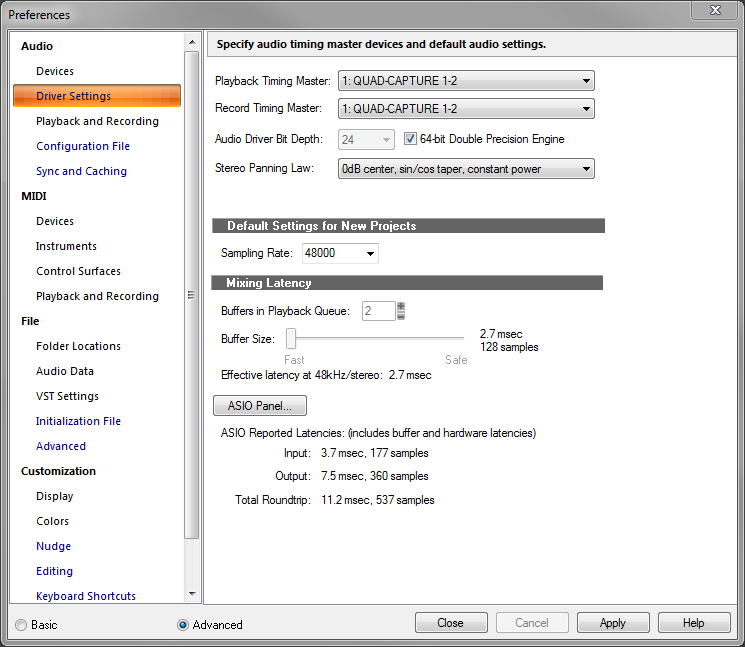Open Control Surfaces under MIDI
Screen dimensions: 745x647
[78, 271]
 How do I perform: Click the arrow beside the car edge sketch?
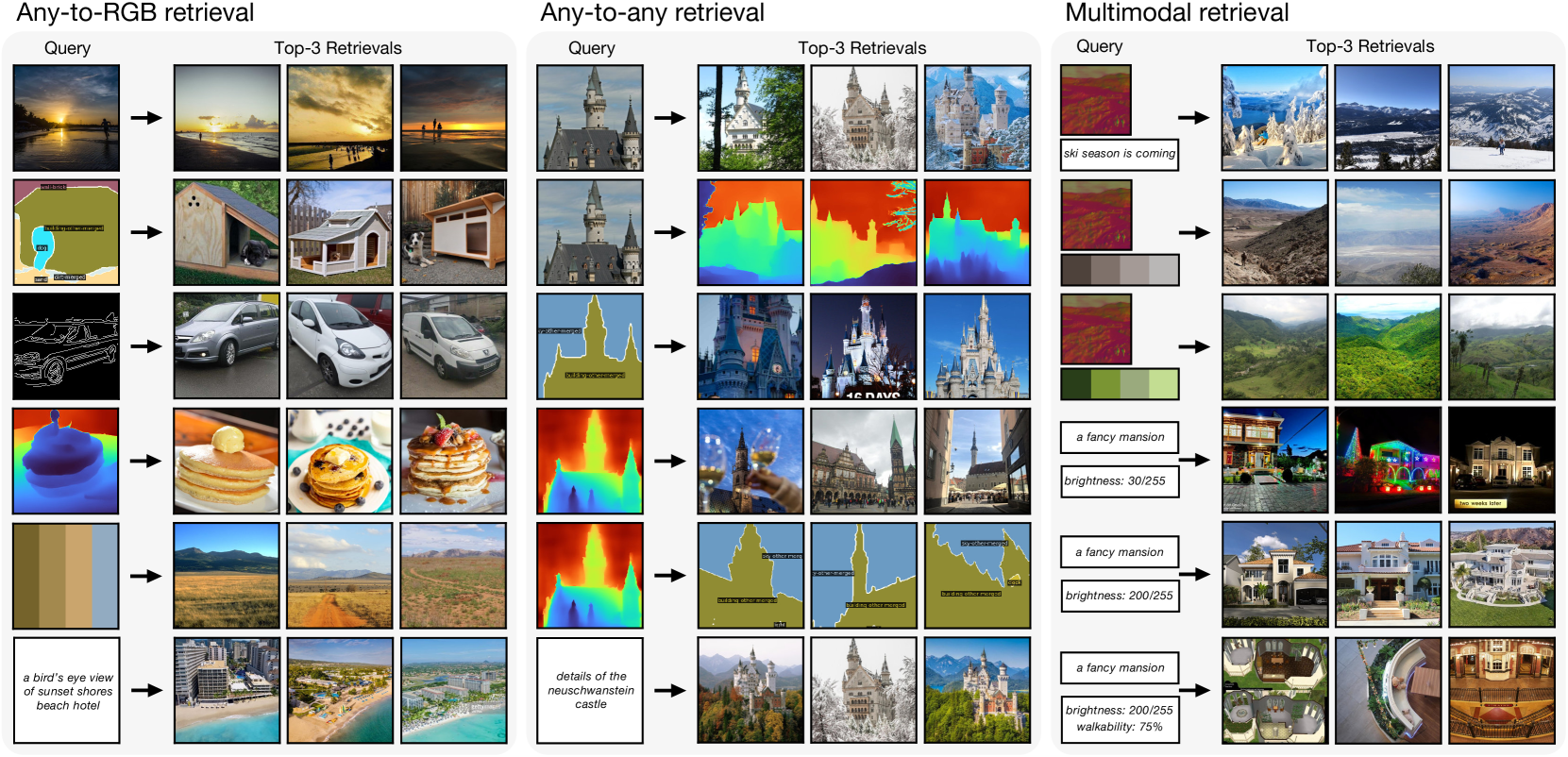[x=145, y=346]
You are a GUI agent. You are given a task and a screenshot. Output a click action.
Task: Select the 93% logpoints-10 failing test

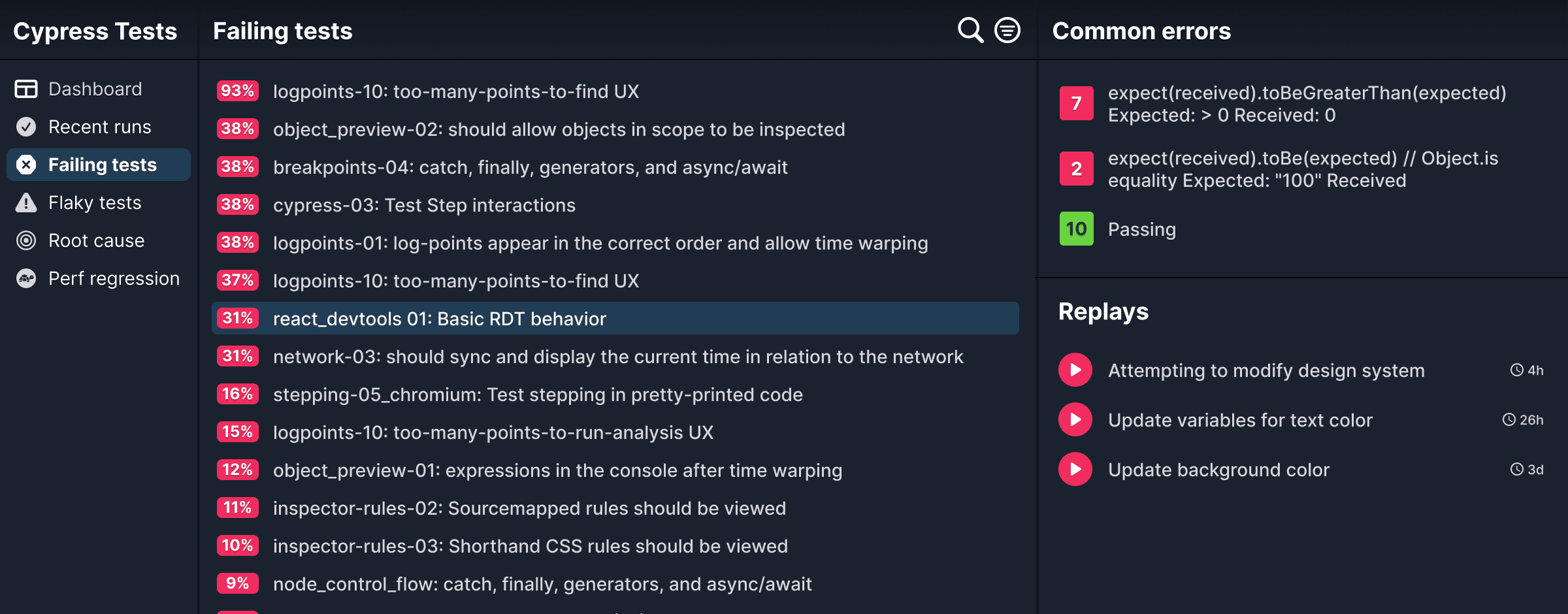pos(615,91)
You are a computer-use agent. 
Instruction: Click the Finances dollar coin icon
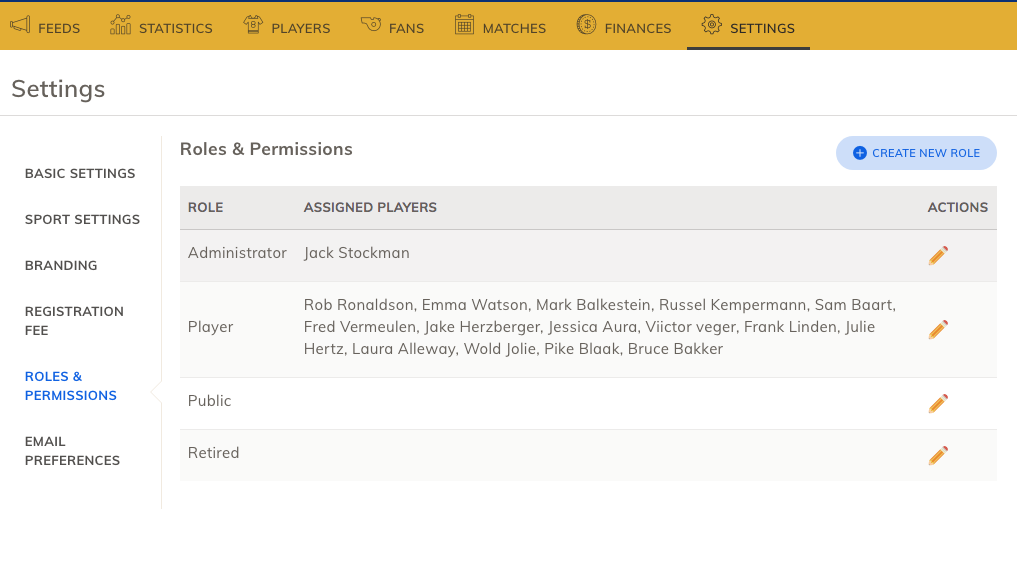586,25
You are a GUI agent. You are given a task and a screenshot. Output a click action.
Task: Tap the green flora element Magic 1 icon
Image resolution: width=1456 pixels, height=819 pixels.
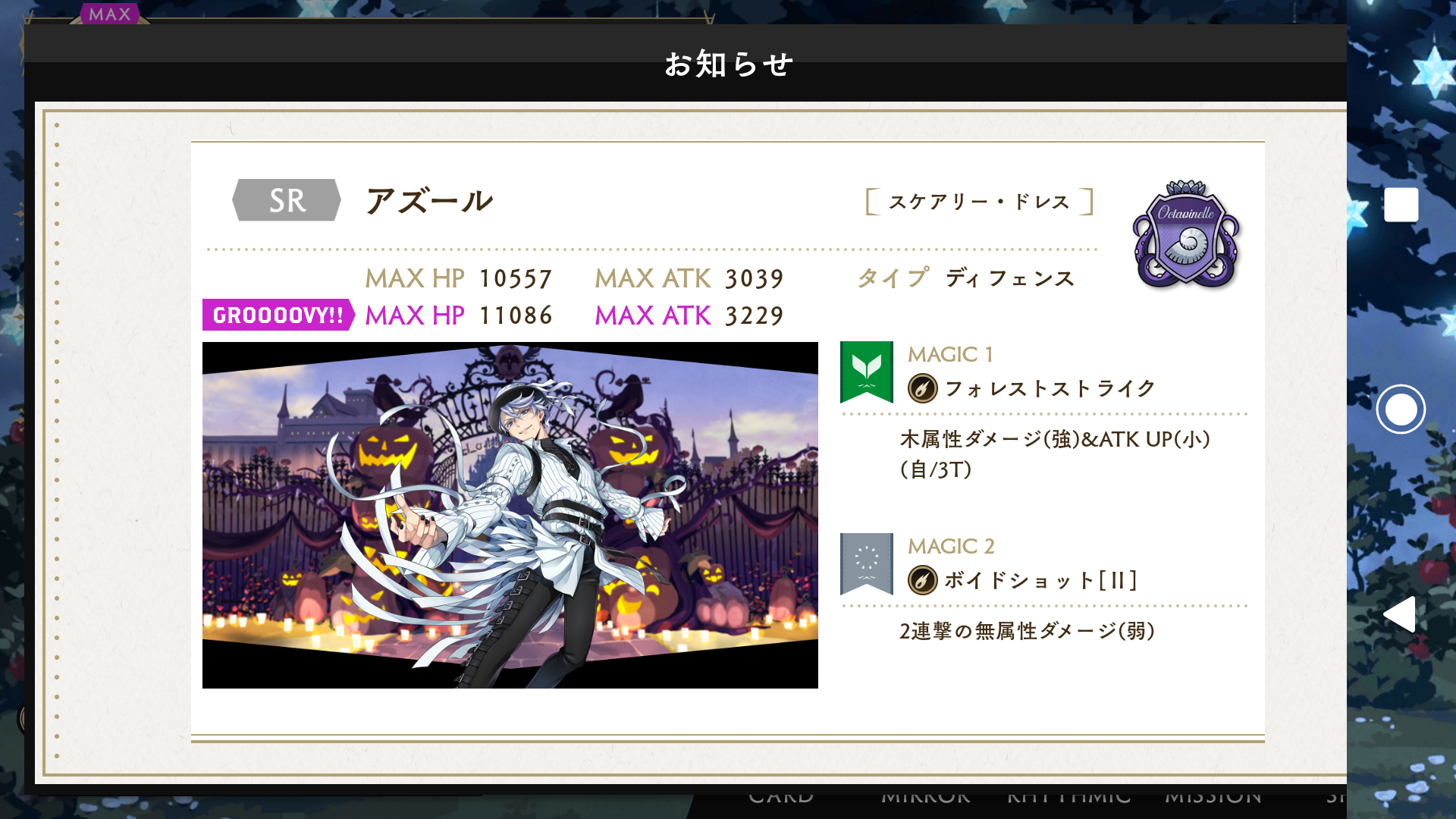[866, 372]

----

Extract word for word every line from the line that contains "How do I perform: Click" to the final line of the data, both included, and nothing else; skip the pictures.

## [TASK RESPONSE]
 How do I perform: Click the arrow beside the car edge sketch?
[x=145, y=346]
You are a GUI agent. You are given a task and a screenshot. Output a click action.
Task: Select the 93% logpoints-10 failing test

pos(615,91)
You are a computer-use agent. 
Instruction: Click the Finances dollar coin icon
586,25
You are a GUI agent. You are given a task and a screenshot. Output a click action.
Task: Tap the green flora element Magic 1 icon
Image resolution: width=1456 pixels, height=819 pixels.
[866, 372]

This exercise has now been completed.